» WORK ITEM: From the entries that follow, gather each line holding the word "navigation".

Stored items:

━━━━━━━━━━━━━━━━━━━━━━━━━━━━━━

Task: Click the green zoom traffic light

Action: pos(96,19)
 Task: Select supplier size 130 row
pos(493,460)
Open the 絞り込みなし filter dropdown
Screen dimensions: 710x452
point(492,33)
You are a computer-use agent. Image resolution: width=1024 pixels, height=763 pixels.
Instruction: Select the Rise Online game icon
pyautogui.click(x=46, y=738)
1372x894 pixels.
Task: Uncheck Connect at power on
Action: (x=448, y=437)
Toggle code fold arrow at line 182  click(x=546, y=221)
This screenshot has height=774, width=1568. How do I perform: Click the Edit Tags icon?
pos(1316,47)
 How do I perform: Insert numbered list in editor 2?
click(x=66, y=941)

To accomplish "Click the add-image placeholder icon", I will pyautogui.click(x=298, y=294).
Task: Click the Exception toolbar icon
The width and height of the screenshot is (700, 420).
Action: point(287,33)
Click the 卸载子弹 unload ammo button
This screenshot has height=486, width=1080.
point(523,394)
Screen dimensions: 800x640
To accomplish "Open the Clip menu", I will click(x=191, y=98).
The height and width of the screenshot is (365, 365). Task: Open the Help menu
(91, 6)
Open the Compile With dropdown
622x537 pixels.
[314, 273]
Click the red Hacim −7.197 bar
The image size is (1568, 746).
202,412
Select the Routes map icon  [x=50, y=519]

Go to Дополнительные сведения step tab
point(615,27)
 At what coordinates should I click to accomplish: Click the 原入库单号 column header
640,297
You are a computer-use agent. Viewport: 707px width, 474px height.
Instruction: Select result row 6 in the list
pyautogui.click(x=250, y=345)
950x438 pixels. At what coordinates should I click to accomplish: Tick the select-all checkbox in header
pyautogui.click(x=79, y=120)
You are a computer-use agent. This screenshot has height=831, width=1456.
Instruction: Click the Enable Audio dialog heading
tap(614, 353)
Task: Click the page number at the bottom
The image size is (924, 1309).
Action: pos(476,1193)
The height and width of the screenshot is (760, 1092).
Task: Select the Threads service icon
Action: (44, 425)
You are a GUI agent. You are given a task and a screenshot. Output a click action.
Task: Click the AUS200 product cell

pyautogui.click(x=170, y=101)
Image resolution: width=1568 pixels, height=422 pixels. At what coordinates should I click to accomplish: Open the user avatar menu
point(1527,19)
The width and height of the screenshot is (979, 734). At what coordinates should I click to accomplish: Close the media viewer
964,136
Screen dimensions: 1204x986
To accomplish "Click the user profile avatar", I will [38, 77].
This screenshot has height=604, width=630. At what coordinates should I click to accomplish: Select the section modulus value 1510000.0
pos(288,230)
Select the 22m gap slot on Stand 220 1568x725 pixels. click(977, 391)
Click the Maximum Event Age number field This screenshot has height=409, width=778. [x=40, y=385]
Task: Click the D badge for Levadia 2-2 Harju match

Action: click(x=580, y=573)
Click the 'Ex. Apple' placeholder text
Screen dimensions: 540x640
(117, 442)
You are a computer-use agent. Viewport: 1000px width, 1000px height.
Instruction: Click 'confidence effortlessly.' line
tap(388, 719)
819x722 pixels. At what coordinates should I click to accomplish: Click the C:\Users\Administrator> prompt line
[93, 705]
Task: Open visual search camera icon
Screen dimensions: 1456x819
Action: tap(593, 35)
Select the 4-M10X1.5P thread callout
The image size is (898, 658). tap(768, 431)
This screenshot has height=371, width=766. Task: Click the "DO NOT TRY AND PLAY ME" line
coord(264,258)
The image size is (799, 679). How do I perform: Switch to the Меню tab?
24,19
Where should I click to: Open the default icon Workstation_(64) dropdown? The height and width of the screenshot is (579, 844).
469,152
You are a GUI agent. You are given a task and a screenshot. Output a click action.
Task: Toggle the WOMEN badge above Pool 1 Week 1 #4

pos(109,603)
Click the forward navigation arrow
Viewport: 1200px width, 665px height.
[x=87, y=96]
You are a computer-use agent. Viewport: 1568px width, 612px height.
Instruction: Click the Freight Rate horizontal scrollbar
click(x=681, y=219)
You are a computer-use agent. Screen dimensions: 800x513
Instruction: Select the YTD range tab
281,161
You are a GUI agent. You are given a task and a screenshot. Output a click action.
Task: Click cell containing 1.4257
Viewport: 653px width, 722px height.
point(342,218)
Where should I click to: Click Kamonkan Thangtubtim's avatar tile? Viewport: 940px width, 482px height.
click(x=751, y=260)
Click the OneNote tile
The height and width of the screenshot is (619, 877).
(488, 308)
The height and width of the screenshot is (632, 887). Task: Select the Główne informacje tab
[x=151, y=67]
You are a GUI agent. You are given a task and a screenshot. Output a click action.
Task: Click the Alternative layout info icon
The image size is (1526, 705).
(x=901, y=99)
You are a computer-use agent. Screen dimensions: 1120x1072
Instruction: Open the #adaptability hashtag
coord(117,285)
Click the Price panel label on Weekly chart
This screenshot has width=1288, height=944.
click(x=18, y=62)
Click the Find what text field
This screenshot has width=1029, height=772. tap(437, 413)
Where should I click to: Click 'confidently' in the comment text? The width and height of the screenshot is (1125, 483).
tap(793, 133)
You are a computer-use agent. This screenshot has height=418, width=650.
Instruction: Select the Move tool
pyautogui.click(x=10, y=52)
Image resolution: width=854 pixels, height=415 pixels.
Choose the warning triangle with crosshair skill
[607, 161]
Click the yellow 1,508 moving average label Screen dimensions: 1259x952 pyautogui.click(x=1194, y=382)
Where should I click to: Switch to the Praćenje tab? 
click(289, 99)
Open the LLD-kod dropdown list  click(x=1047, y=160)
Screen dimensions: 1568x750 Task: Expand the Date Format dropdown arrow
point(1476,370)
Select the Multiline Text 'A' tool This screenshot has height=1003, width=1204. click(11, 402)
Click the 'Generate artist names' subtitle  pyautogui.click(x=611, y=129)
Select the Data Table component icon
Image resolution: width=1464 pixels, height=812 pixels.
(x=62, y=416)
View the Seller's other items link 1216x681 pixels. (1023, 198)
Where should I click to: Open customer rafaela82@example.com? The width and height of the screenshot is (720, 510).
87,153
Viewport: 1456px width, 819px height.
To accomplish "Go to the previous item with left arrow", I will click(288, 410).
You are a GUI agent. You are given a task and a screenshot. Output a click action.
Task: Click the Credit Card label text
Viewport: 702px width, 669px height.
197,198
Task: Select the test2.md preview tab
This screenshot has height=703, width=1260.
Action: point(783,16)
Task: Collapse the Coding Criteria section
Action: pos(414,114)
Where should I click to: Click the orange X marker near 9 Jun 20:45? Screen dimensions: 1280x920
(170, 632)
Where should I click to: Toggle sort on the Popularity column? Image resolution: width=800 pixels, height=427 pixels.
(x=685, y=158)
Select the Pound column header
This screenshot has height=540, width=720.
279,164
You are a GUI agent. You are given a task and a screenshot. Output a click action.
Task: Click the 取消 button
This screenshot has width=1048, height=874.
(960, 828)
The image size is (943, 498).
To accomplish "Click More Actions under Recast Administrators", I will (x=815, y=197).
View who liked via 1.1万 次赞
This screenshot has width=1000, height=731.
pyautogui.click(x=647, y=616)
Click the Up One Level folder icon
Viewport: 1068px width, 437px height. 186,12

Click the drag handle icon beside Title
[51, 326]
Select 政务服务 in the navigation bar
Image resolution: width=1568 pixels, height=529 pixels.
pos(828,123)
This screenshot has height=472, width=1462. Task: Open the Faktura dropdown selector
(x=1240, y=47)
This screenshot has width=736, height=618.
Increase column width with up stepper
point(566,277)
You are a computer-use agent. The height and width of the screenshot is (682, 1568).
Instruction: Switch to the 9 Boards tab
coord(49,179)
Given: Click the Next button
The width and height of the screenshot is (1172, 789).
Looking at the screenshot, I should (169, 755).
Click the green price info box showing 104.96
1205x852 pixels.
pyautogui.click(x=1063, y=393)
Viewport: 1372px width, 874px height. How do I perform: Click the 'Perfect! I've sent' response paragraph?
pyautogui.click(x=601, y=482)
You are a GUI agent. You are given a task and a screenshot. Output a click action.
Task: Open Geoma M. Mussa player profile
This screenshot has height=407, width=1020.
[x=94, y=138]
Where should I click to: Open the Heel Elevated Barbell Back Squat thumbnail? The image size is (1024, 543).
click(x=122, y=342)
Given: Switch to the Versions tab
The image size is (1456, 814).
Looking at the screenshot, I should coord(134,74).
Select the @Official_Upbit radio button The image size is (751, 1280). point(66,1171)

━━━━━━━━━━━━━━━━━━━━━━━━━━━━━━

» FINAL ANSWER:
Click the forward navigation arrow
Select 政务服务 in the navigation bar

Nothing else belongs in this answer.